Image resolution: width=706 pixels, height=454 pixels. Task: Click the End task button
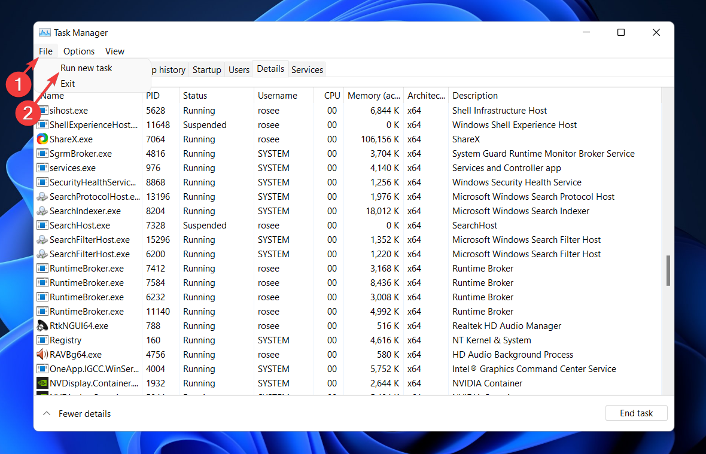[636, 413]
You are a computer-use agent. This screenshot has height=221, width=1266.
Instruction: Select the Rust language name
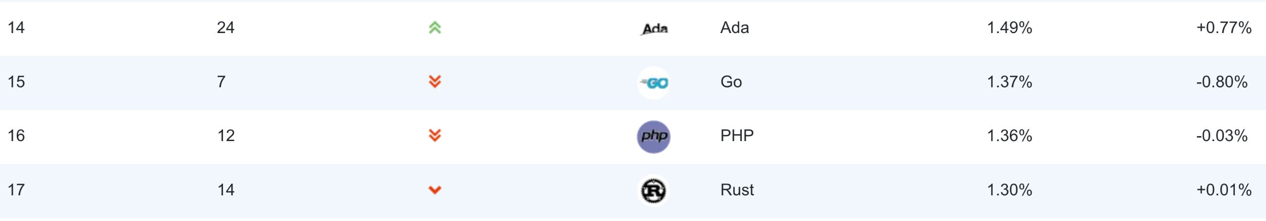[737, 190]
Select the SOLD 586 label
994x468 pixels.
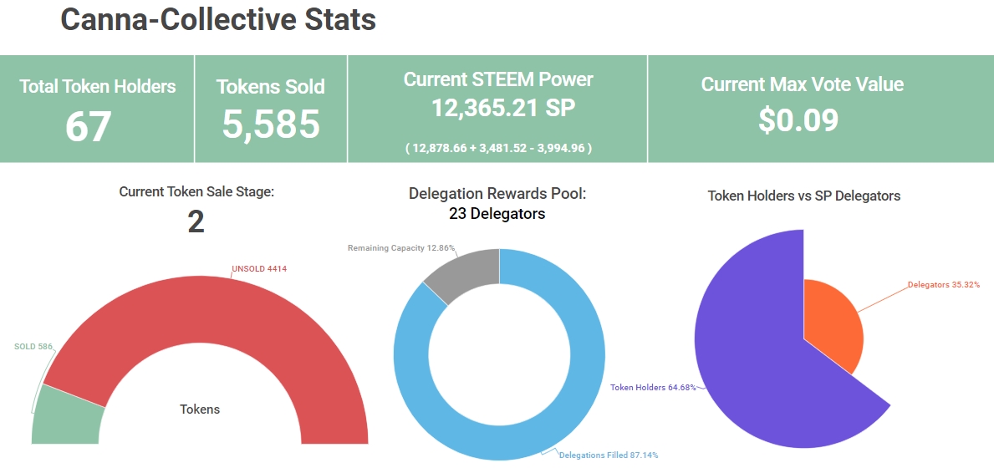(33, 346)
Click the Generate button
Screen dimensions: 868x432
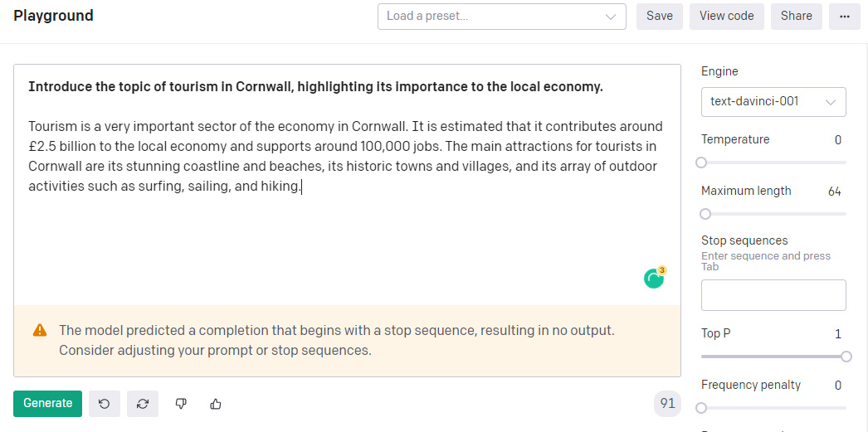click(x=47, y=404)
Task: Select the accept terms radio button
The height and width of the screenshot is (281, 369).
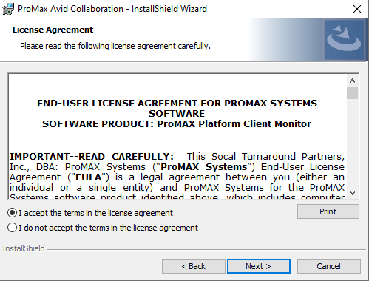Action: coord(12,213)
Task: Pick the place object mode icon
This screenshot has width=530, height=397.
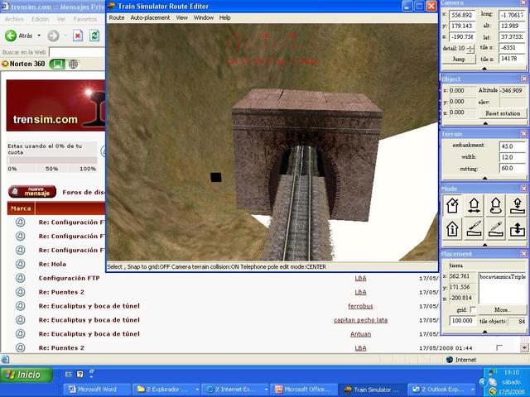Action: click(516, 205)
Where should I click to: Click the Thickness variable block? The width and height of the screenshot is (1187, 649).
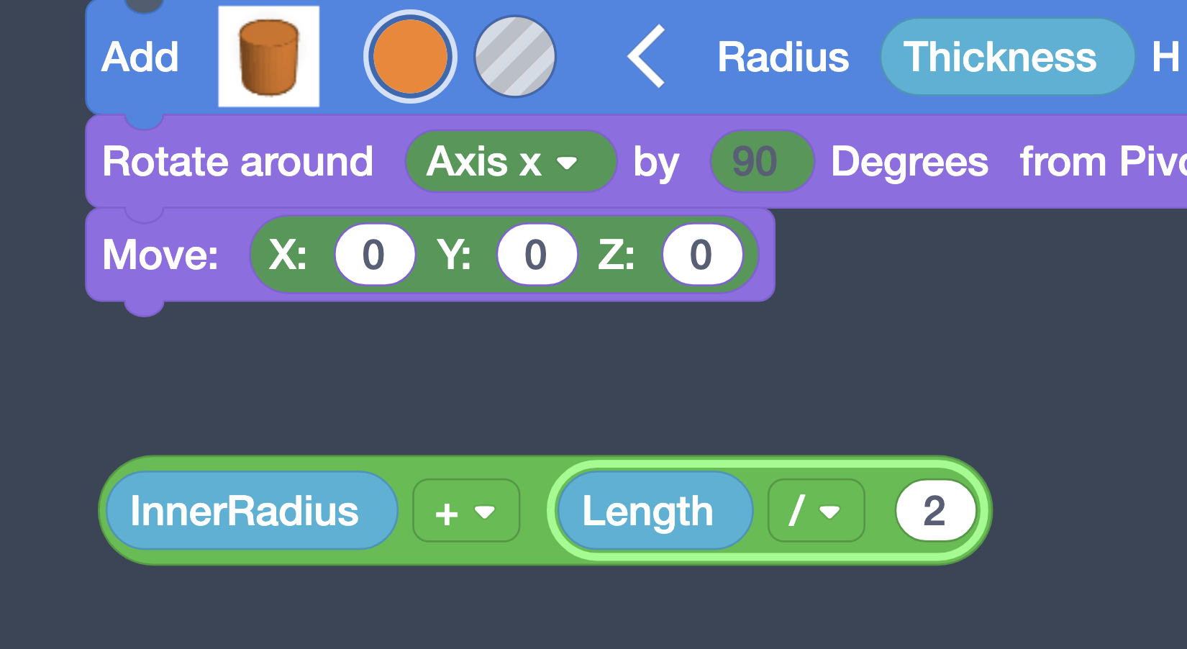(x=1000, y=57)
+ + +
• [Task brief]: The needed output is the lines from the one with "Click the Generate button" through the end of the listing, written out exactly, both ends included, pictures excluded.

• [Problem solution]:
Click the Generate button
Screen dimensions: 868x432
click(x=47, y=404)
Task: Select the accept terms radio button
The height and width of the screenshot is (281, 369).
Action: coord(12,213)
Task: Pick the place object mode icon
This screenshot has width=530, height=397.
Action: click(516, 205)
Where should I click to: Click the Thickness variable block? The width and height of the screenshot is (1187, 649).
(x=1000, y=57)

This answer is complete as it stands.